Convert the material below into a Markdown table with the columns "Row" and "Line". Number each nonblank line in its own row and leave out the blank lines.

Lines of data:
--------------------------------------------------

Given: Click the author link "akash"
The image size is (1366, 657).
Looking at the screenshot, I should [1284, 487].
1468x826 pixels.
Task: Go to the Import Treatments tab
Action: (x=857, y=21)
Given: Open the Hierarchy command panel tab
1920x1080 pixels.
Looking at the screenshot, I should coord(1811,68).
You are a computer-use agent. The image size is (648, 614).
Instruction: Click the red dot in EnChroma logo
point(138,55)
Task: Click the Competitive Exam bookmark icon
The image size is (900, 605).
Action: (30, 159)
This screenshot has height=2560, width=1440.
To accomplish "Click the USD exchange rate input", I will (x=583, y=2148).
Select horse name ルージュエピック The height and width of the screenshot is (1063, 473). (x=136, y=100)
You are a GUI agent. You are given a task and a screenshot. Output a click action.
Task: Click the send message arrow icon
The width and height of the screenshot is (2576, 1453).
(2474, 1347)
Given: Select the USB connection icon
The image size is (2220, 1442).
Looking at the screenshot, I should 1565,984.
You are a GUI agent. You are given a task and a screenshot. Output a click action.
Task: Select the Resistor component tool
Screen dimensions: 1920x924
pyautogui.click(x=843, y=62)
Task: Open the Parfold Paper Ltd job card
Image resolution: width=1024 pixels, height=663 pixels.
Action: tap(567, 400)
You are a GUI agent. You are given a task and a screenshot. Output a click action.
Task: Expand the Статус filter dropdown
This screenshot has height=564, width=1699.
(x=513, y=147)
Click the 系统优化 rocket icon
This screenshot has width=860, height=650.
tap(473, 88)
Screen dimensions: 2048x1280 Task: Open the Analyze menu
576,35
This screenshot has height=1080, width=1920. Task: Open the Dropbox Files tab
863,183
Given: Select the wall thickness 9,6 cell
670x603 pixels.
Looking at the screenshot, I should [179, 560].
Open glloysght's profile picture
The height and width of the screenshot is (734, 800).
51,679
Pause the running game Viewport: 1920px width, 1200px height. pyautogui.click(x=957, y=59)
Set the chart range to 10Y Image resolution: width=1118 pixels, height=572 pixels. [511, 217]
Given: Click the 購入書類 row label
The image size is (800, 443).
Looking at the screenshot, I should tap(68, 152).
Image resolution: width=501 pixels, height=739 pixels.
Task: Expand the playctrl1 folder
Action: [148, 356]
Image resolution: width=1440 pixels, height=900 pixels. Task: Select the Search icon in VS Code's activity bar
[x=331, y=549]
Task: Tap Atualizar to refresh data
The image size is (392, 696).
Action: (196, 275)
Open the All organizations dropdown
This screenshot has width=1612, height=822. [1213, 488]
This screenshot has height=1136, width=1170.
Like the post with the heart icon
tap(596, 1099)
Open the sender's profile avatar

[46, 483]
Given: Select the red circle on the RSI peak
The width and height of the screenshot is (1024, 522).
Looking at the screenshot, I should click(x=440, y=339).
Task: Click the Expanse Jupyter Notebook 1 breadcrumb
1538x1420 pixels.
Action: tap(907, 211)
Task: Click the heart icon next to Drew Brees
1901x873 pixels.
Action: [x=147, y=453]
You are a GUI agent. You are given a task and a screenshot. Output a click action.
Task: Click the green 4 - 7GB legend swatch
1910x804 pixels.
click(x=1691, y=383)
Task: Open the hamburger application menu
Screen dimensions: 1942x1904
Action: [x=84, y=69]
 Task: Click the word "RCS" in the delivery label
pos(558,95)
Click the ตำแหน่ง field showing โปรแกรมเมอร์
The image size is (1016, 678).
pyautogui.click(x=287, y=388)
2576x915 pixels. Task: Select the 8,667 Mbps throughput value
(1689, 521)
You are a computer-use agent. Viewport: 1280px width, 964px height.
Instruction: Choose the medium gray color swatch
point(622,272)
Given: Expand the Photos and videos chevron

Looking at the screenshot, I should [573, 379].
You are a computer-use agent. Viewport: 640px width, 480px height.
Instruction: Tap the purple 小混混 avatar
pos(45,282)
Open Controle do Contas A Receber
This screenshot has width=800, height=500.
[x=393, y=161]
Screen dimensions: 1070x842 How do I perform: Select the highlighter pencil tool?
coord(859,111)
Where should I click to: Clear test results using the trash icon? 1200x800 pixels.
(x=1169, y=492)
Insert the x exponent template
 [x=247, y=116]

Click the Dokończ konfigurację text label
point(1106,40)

--------------------------------------------------

▸ **Reply to the exercise**:
| Row | Line |
|---|---|
| 1 | Given: Click the author link "akash" |
| 2 | The image size is (1366, 657). |
| 3 | Looking at the screenshot, I should [1284, 487]. |
| 4 | 1468x826 pixels. |
| 5 | Task: Go to the Import Treatments tab |
| 6 | Action: (x=857, y=21) |
| 7 | Given: Open the Hierarchy command panel tab |
| 8 | 1920x1080 pixels. |
| 9 | Looking at the screenshot, I should coord(1811,68). |
| 10 | You are a computer-use agent. The image size is (648, 614). |
| 11 | Instruction: Click the red dot in EnChroma logo |
| 12 | point(138,55) |
| 13 | Task: Click the Competitive Exam bookmark icon |
| 14 | The image size is (900, 605). |
| 15 | Action: (30, 159) |
| 16 | This screenshot has height=2560, width=1440. |
| 17 | To accomplish "Click the USD exchange rate input", I will (x=583, y=2148). |
| 18 | Select horse name ルージュエピック The height and width of the screenshot is (1063, 473). (x=136, y=100) |
| 19 | You are a GUI agent. You are given a task and a screenshot. Output a click action. |
| 20 | Task: Click the send message arrow icon |
| 21 | The width and height of the screenshot is (2576, 1453). |
| 22 | (2474, 1347) |
| 23 | Given: Select the USB connection icon |
| 24 | The image size is (2220, 1442). |
| 25 | Looking at the screenshot, I should 1565,984. |
| 26 | You are a GUI agent. You are given a task and a screenshot. Output a click action. |
| 27 | Task: Select the Resistor component tool |
| 28 | Screen dimensions: 1920x924 |
| 29 | pyautogui.click(x=843, y=62) |
| 30 | Task: Open the Parfold Paper Ltd job card |
| 31 | Image resolution: width=1024 pixels, height=663 pixels. |
| 32 | Action: tap(567, 400) |
| 33 | You are a GUI agent. You are given a task and a screenshot. Output a click action. |
| 34 | Task: Expand the Статус filter dropdown |
| 35 | This screenshot has height=564, width=1699. |
| 36 | (x=513, y=147) |
| 37 | Click the 系统优化 rocket icon |
| 38 | This screenshot has width=860, height=650. |
| 39 | tap(473, 88) |
| 40 | Screen dimensions: 2048x1280 Task: Open the Analyze menu |
| 41 | 576,35 |
| 42 | This screenshot has height=1080, width=1920. Task: Open the Dropbox Files tab |
| 43 | 863,183 |
| 44 | Given: Select the wall thickness 9,6 cell |
| 45 | 670x603 pixels. |
| 46 | Looking at the screenshot, I should [179, 560]. |
| 47 | Open glloysght's profile picture |
| 48 | The height and width of the screenshot is (734, 800). |
| 49 | 51,679 |
| 50 | Pause the running game Viewport: 1920px width, 1200px height. pyautogui.click(x=957, y=59) |
| 51 | Set the chart range to 10Y Image resolution: width=1118 pixels, height=572 pixels. [511, 217] |
| 52 | Given: Click the 購入書類 row label |
| 53 | The image size is (800, 443). |
| 54 | Looking at the screenshot, I should tap(68, 152). |
| 55 | Image resolution: width=501 pixels, height=739 pixels. |
| 56 | Task: Expand the playctrl1 folder |
| 57 | Action: [148, 356] |
| 58 | Image resolution: width=1440 pixels, height=900 pixels. Task: Select the Search icon in VS Code's activity bar |
| 59 | [x=331, y=549] |
| 60 | Task: Tap Atualizar to refresh data |
| 61 | The image size is (392, 696). |
| 62 | Action: (196, 275) |
| 63 | Open the All organizations dropdown |
| 64 | This screenshot has width=1612, height=822. [1213, 488] |
| 65 | This screenshot has height=1136, width=1170. |
| 66 | Like the post with the heart icon |
| 67 | tap(596, 1099) |
| 68 | Open the sender's profile avatar |
| 69 | [46, 483] |
| 70 | Given: Select the red circle on the RSI peak |
| 71 | The width and height of the screenshot is (1024, 522). |
| 72 | Looking at the screenshot, I should click(x=440, y=339). |
| 73 | Task: Click the Expanse Jupyter Notebook 1 breadcrumb |
| 74 | 1538x1420 pixels. |
| 75 | Action: tap(907, 211) |
| 76 | Task: Click the heart icon next to Drew Brees |
| 77 | 1901x873 pixels. |
| 78 | Action: [x=147, y=453] |
| 79 | You are a GUI agent. You are given a task and a screenshot. Output a click action. |
| 80 | Task: Click the green 4 - 7GB legend swatch |
| 81 | 1910x804 pixels. |
| 82 | click(x=1691, y=383) |
| 83 | Task: Open the hamburger application menu |
| 84 | Screen dimensions: 1942x1904 |
| 85 | Action: [x=84, y=69] |
| 86 |  Task: Click the word "RCS" in the delivery label |
| 87 | pos(558,95) |
| 88 | Click the ตำแหน่ง field showing โปรแกรมเมอร์ |
| 89 | The image size is (1016, 678). |
| 90 | pyautogui.click(x=287, y=388) |
| 91 | 2576x915 pixels. Task: Select the 8,667 Mbps throughput value |
| 92 | (1689, 521) |
| 93 | You are a computer-use agent. Viewport: 1280px width, 964px height. |
| 94 | Instruction: Choose the medium gray color swatch |
| 95 | point(622,272) |
| 96 | Given: Expand the Photos and videos chevron |
| 97 | Looking at the screenshot, I should [573, 379]. |
| 98 | You are a computer-use agent. Viewport: 640px width, 480px height. |
| 99 | Instruction: Tap the purple 小混混 avatar |
| 100 | pos(45,282) |
| 101 | Open Controle do Contas A Receber |
| 102 | This screenshot has width=800, height=500. |
| 103 | [x=393, y=161] |
| 104 | Screen dimensions: 1070x842 How do I perform: Select the highlighter pencil tool? |
| 105 | coord(859,111) |
| 106 | Where should I click to: Clear test results using the trash icon? 1200x800 pixels. |
| 107 | (x=1169, y=492) |
| 108 | Insert the x exponent template |
| 109 |  [x=247, y=116] |
| 110 | Click the Dokończ konfigurację text label |
| 111 | point(1106,40) |